[Activity]:
Within the records below, find the line with "Instruction: Click the hardware keyword tag" and the line with "TCS AG tree", then reproduce exactly those two lines and all lines between them, without any picture.

[Material provided]:
=== Begin Enclosure ===
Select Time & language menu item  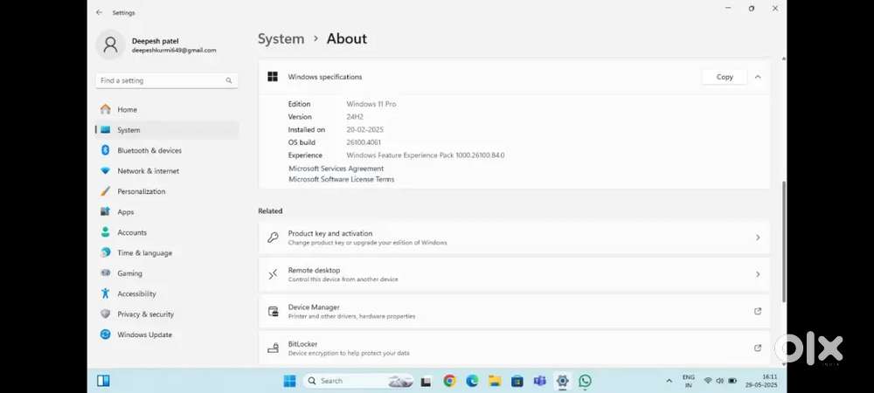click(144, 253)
=== End Enclosure ===
=== Begin Enclosure ===
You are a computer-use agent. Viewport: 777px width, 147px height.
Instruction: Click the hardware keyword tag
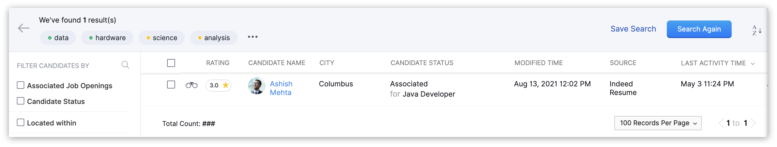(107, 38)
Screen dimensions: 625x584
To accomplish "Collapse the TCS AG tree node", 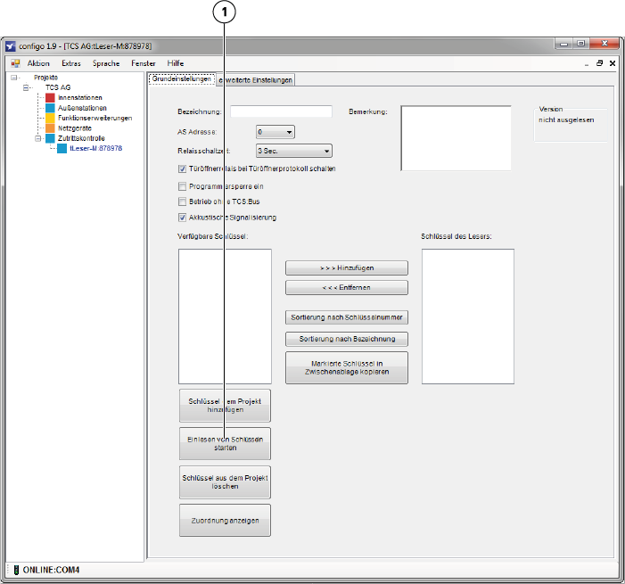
=== End Enclosure ===
=== Begin Enclosure ===
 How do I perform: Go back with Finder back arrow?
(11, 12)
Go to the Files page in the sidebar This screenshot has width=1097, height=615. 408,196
=== End Enclosure ===
[Answer box]:
Instruction: Click the hardware keyword tag
(107, 38)
Screen dimensions: 625x584
To accomplish "Collapse the TCS AG tree node", 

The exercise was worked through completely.